[Records for locating described items]
— START —

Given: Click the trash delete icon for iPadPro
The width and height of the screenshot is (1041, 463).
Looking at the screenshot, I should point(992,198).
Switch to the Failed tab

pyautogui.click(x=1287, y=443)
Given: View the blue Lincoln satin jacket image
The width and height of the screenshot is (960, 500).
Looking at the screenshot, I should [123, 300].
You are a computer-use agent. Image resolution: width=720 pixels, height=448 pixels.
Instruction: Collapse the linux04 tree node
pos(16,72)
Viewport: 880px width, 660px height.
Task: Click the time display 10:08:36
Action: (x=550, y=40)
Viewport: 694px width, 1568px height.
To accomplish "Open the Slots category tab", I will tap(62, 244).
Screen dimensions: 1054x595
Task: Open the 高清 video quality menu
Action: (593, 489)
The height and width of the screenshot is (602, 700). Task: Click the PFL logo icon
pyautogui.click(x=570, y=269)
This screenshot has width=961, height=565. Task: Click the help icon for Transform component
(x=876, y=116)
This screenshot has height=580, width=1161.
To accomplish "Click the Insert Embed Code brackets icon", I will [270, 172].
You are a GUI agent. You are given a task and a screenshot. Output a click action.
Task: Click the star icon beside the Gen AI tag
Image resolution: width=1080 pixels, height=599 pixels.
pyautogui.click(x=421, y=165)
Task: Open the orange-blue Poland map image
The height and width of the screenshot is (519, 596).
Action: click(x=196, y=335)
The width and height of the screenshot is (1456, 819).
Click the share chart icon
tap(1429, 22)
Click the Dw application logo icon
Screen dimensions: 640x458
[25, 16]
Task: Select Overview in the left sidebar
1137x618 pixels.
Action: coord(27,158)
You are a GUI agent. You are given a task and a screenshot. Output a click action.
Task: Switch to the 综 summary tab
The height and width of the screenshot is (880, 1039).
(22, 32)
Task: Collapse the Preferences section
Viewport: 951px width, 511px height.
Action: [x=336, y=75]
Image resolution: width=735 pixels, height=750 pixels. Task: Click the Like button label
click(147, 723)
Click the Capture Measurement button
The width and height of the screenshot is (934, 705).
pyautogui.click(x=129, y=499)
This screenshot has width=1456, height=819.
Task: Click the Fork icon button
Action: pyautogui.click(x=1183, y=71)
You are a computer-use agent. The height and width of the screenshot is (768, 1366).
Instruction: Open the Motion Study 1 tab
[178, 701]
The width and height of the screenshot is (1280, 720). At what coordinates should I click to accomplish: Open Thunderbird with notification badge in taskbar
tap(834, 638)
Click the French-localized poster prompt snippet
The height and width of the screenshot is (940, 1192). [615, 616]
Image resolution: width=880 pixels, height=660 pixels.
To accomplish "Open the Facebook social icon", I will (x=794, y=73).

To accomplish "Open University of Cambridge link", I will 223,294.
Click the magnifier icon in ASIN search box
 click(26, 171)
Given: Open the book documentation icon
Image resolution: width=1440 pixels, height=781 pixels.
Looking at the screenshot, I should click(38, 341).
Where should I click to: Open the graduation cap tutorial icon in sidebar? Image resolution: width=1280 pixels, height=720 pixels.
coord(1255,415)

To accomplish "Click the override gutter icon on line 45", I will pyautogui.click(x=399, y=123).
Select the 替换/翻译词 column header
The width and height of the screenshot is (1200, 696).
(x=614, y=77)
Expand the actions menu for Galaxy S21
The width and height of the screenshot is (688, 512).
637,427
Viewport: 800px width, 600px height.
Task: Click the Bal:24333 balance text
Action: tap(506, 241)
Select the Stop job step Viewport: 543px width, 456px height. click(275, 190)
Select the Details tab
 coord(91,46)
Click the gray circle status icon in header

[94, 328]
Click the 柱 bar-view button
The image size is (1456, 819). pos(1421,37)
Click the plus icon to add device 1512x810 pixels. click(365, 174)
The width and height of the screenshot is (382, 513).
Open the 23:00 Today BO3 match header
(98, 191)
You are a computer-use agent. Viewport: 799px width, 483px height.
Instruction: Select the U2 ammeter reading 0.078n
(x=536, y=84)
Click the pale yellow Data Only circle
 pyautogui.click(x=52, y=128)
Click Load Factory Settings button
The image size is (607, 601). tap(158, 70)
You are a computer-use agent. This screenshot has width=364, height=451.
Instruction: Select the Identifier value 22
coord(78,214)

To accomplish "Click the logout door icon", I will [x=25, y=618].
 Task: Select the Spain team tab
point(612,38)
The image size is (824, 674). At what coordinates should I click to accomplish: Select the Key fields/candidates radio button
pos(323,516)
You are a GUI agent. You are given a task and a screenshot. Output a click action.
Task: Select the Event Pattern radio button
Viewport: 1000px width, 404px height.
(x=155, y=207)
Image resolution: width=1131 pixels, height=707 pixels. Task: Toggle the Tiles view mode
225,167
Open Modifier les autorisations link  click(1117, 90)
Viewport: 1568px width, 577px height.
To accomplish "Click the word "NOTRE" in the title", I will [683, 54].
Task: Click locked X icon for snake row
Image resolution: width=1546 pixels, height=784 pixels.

— END —

Please count how many lines of the entries above contain the word "will". Reply with the number alone.

7